*** Begin section ***

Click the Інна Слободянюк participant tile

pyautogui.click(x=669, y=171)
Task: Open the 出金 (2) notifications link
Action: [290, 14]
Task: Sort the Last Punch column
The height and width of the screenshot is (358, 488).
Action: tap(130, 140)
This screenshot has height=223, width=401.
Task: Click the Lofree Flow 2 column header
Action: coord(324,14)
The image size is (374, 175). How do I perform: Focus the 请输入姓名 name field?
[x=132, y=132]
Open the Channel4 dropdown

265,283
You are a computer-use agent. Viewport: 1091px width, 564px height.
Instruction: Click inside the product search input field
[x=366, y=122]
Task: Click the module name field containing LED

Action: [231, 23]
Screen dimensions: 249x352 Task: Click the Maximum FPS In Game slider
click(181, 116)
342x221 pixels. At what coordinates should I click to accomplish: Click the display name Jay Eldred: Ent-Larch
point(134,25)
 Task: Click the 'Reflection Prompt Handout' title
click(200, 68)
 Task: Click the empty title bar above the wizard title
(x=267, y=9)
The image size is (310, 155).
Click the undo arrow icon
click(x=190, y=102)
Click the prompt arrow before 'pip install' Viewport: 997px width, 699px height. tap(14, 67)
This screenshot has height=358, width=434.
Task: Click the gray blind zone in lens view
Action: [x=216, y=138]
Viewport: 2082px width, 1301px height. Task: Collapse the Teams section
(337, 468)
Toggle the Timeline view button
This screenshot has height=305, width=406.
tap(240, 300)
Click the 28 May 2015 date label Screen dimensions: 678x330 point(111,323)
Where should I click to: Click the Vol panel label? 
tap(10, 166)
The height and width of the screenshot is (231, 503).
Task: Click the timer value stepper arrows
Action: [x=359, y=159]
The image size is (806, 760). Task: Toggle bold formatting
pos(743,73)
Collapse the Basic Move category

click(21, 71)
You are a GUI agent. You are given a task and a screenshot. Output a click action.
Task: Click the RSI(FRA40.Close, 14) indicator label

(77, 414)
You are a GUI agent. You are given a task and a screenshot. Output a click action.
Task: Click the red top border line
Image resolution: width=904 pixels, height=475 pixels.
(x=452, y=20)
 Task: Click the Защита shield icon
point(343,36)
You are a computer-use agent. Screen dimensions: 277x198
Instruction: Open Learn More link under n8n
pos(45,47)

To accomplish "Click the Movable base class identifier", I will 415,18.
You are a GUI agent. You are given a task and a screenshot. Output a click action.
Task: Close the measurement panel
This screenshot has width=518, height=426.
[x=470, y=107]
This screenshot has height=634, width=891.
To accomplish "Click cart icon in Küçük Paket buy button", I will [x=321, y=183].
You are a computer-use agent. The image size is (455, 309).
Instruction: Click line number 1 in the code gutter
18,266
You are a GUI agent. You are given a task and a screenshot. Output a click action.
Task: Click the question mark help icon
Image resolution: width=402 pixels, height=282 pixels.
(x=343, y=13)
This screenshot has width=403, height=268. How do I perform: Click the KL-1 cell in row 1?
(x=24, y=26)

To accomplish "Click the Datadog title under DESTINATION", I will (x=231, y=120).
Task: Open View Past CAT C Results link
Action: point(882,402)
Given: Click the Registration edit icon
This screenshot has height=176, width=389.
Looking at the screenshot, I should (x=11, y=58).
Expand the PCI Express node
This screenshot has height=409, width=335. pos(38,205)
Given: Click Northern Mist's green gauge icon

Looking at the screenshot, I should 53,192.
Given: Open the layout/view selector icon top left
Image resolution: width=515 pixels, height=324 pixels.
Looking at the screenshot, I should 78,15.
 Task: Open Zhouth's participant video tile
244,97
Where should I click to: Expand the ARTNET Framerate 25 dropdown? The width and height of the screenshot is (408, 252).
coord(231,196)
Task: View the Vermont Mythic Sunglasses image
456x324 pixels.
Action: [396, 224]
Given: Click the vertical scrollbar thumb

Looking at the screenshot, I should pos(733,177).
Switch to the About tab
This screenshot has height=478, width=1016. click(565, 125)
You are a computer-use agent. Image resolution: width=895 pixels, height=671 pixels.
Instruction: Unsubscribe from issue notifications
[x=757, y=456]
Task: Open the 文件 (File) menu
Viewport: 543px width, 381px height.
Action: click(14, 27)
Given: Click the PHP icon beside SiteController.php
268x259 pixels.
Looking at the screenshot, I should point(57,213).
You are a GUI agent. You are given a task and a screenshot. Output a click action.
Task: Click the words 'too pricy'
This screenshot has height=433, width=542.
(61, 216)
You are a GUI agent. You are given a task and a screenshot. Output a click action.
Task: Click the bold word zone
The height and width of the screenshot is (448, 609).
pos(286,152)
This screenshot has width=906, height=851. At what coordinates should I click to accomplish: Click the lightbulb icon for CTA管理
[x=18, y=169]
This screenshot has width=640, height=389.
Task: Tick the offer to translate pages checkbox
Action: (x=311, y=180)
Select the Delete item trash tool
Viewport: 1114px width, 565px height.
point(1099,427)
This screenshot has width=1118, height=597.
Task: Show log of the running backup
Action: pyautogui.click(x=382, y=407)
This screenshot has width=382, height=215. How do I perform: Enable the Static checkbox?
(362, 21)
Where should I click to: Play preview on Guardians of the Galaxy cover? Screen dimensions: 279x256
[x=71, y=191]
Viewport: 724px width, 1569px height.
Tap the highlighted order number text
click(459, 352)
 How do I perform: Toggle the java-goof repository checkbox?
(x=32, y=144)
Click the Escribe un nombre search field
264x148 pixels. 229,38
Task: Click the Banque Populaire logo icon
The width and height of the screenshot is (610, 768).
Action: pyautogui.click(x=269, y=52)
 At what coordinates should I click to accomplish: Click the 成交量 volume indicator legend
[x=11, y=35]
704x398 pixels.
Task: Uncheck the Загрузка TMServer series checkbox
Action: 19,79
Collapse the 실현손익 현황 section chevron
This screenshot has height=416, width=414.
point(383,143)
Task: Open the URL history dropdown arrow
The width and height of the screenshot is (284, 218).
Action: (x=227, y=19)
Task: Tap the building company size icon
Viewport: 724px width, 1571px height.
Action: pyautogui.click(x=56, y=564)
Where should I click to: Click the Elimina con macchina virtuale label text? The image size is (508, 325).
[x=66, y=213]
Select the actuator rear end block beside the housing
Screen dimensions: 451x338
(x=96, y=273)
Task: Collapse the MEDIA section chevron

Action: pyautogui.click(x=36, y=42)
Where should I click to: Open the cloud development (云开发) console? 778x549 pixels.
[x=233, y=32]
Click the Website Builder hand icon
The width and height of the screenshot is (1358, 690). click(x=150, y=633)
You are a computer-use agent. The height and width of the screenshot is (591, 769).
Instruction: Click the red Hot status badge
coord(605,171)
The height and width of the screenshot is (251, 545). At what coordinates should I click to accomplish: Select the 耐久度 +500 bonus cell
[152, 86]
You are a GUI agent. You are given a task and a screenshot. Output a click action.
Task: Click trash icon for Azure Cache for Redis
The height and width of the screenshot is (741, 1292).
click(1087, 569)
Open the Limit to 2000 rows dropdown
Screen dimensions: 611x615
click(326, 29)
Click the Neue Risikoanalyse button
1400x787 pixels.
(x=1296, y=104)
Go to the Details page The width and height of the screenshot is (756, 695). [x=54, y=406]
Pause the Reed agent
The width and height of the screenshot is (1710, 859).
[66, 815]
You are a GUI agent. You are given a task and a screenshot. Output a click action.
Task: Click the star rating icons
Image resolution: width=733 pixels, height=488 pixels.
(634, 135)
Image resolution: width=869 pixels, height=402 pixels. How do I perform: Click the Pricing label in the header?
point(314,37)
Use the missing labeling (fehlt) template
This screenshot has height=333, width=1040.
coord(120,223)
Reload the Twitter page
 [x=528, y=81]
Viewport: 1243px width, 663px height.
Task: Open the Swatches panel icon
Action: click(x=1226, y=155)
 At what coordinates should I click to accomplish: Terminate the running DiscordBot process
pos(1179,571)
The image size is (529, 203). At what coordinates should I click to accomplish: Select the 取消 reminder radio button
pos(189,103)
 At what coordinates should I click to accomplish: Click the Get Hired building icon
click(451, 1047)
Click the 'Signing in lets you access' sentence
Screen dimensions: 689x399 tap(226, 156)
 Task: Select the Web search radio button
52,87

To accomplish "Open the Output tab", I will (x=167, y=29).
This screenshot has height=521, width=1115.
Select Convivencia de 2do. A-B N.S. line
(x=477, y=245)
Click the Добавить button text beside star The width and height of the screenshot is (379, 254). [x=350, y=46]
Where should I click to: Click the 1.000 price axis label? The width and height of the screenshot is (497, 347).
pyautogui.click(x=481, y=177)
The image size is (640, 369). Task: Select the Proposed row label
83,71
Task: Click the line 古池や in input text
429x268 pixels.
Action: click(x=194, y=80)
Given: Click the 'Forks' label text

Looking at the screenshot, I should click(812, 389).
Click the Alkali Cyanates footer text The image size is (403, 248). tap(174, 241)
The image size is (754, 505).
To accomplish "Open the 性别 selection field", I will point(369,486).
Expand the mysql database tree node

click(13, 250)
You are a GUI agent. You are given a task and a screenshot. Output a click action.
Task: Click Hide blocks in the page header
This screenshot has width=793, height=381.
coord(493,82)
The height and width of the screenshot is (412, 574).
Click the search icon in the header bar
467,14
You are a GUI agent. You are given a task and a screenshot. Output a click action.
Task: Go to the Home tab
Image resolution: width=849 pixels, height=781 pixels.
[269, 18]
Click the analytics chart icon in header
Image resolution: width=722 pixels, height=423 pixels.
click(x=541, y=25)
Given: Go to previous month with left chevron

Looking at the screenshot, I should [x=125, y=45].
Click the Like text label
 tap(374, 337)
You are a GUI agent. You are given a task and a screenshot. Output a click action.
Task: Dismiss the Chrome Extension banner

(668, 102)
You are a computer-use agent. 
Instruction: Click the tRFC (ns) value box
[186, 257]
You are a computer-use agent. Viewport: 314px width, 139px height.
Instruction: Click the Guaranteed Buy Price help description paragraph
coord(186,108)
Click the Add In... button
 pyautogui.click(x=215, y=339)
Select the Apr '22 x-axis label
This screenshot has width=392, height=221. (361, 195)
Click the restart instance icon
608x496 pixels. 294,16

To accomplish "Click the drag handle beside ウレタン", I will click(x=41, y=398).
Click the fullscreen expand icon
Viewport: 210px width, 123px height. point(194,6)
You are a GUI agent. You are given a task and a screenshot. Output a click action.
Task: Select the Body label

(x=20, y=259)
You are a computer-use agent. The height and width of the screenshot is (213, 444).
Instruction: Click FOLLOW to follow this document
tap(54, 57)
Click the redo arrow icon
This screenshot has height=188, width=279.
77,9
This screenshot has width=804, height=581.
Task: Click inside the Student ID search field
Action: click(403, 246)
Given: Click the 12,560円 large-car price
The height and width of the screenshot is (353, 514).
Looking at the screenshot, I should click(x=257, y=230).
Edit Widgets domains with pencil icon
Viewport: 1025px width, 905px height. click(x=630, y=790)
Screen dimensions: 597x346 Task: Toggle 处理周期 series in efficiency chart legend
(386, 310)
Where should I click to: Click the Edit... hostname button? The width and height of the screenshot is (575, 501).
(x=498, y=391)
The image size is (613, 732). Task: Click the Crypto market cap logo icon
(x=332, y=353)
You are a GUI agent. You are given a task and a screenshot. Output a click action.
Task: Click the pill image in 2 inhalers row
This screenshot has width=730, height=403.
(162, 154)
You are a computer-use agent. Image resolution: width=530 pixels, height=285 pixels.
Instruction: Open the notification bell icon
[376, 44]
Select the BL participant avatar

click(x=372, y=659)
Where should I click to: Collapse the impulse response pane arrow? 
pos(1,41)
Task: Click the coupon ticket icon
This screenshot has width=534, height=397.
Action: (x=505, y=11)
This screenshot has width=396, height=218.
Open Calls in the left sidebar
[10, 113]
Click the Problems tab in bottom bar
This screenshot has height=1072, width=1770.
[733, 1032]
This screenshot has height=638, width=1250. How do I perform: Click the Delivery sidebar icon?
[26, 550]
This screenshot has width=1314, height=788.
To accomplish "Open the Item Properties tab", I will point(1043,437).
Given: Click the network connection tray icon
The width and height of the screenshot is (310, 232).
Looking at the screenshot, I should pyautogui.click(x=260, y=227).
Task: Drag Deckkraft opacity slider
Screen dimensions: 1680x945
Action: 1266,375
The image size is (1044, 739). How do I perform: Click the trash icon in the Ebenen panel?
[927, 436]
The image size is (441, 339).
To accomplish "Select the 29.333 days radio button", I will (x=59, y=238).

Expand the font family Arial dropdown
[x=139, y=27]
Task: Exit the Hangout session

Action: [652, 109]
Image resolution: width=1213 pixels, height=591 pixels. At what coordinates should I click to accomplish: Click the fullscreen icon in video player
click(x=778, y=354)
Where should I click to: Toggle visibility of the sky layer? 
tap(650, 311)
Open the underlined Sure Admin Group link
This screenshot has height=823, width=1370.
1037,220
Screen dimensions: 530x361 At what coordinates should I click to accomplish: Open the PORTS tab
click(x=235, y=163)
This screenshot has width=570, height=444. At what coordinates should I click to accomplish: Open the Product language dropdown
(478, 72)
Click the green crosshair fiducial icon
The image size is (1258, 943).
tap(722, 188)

*** End section ***

When you reach the line with "Instruction: Click the red Hot status badge" in the records above, start writing out lines exactly, and stop once the line with "Task: Click trash" has been written; include nothing else.

Instruction: Click the red Hot status badge
coord(605,171)
The height and width of the screenshot is (251, 545). At what coordinates should I click to accomplish: Select the 耐久度 +500 bonus cell
[152, 86]
You are a GUI agent. You are given a task and a screenshot. Output a click action.
Task: Click trash icon for Azure Cache for Redis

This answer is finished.